### Task to complete
Where the listing below reaches the line containing "Resources (125, 175)", start writing out lines exactly, and stop once the line containing "[Tiktok] (19, 2254)" has been written.

### Data for processing

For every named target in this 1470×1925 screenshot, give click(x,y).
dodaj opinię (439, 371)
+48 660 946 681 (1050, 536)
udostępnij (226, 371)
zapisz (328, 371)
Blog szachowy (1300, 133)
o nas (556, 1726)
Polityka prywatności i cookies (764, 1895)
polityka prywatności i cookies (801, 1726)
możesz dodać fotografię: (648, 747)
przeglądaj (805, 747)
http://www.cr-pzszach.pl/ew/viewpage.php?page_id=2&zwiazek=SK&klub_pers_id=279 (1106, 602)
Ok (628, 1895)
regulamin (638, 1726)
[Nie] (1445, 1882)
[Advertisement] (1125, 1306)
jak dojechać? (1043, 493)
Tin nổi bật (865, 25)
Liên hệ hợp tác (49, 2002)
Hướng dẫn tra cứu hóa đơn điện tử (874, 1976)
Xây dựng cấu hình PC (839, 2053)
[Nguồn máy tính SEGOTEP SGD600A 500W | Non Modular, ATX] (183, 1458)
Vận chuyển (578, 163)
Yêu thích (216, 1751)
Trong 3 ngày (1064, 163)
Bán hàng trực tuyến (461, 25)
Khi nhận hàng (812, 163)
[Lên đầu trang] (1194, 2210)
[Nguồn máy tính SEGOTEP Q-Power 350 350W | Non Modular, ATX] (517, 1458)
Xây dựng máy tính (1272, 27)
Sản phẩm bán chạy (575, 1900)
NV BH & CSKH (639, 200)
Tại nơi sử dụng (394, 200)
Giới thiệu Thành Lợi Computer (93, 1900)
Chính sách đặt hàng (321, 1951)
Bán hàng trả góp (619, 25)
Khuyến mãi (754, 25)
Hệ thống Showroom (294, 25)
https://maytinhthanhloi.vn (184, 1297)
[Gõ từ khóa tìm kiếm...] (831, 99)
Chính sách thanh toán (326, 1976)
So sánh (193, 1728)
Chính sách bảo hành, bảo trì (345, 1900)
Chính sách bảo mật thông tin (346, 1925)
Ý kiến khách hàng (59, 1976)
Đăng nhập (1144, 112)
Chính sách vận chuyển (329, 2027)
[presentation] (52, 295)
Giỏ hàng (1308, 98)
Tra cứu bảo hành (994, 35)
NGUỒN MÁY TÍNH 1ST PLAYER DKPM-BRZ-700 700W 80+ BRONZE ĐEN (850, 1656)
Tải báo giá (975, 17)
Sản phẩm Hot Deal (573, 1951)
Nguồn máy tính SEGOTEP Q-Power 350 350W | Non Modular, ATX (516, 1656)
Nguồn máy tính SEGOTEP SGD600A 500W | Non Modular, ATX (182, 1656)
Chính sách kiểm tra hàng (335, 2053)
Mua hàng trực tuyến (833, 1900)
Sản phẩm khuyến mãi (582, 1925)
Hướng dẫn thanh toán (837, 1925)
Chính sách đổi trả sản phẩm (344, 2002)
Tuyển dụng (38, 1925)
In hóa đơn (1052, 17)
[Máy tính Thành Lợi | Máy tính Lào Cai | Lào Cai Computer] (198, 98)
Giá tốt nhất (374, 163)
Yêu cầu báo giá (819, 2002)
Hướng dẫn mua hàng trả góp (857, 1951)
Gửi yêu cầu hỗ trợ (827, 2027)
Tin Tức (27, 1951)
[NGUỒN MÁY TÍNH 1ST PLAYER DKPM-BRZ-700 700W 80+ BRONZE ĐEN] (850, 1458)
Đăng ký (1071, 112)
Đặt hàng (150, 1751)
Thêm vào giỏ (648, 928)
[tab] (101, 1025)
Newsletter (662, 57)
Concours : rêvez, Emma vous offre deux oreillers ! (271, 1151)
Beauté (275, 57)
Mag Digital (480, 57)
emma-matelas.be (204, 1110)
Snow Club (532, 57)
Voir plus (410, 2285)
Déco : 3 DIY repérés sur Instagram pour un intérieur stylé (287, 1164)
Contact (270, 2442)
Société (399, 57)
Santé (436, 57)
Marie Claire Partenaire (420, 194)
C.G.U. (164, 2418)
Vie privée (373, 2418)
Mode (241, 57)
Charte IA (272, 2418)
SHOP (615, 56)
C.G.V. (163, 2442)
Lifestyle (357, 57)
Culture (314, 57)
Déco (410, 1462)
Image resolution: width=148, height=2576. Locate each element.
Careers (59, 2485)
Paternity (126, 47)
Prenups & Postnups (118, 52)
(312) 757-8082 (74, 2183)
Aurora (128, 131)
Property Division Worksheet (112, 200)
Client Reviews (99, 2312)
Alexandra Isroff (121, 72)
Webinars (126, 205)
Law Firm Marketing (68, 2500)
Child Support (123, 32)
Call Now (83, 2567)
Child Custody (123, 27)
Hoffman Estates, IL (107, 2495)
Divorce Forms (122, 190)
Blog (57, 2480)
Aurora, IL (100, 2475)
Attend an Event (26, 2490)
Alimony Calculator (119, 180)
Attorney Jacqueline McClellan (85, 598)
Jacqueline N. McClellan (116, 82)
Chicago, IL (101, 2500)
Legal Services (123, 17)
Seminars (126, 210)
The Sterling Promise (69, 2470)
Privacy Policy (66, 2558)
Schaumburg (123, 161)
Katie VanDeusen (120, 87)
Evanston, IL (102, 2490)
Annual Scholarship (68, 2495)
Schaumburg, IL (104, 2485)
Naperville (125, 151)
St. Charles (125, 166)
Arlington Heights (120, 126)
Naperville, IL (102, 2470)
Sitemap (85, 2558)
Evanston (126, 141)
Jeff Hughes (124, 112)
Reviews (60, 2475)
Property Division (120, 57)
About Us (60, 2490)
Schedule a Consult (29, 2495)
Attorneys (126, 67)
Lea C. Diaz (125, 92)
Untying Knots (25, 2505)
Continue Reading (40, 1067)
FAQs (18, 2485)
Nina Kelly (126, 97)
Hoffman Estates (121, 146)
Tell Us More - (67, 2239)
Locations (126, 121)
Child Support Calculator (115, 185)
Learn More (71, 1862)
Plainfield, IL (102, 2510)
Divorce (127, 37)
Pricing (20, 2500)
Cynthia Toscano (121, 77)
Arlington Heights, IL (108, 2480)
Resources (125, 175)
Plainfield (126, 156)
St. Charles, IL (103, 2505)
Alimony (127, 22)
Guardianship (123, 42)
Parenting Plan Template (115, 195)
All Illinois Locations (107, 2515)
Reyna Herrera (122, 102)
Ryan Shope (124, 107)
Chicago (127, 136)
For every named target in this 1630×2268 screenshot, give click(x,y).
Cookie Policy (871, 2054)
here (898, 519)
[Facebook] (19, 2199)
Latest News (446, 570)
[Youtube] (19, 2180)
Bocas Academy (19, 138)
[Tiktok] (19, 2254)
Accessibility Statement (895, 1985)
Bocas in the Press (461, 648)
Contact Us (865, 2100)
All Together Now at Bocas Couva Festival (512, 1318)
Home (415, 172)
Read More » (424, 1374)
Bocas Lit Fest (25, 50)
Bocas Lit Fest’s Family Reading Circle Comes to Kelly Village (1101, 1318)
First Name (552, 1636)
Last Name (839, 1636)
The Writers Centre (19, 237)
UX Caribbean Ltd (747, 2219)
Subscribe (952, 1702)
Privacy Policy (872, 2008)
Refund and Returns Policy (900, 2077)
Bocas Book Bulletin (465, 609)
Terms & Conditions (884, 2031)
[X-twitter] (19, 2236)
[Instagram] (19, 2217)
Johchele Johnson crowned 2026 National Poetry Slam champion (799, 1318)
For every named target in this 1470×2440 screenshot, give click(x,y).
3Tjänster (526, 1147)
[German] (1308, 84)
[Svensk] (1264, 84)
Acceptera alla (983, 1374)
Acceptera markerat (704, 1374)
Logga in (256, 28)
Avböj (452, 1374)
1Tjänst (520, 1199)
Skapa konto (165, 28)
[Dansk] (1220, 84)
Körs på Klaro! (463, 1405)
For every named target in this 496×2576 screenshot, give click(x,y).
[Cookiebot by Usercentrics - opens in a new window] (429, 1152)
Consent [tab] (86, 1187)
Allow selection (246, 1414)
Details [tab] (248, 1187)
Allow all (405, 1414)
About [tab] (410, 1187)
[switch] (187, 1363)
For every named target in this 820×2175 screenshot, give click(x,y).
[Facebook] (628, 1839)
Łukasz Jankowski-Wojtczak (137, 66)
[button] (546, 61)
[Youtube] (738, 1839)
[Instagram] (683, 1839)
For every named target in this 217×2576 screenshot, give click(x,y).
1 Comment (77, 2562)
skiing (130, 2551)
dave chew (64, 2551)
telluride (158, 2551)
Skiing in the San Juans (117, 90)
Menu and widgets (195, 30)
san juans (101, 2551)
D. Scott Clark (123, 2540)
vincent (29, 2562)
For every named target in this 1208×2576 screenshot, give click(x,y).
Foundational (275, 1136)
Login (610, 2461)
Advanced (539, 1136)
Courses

### Result
Resources (125, 175)
Plainfield (126, 156)
St. Charles, IL (103, 2505)
Alimony (127, 22)
Guardianship (123, 42)
Parenting Plan Template (115, 195)
All Illinois Locations (107, 2515)
Reyna Herrera (122, 102)
Ryan Shope (124, 107)
Chicago (127, 136)
For every named target in this 1630×2268 screenshot, give click(x,y).
Cookie Policy (871, 2054)
here (898, 519)
[Facebook] (19, 2199)
Latest News (446, 570)
[Youtube] (19, 2180)
Bocas Academy (19, 138)
[Tiktok] (19, 2254)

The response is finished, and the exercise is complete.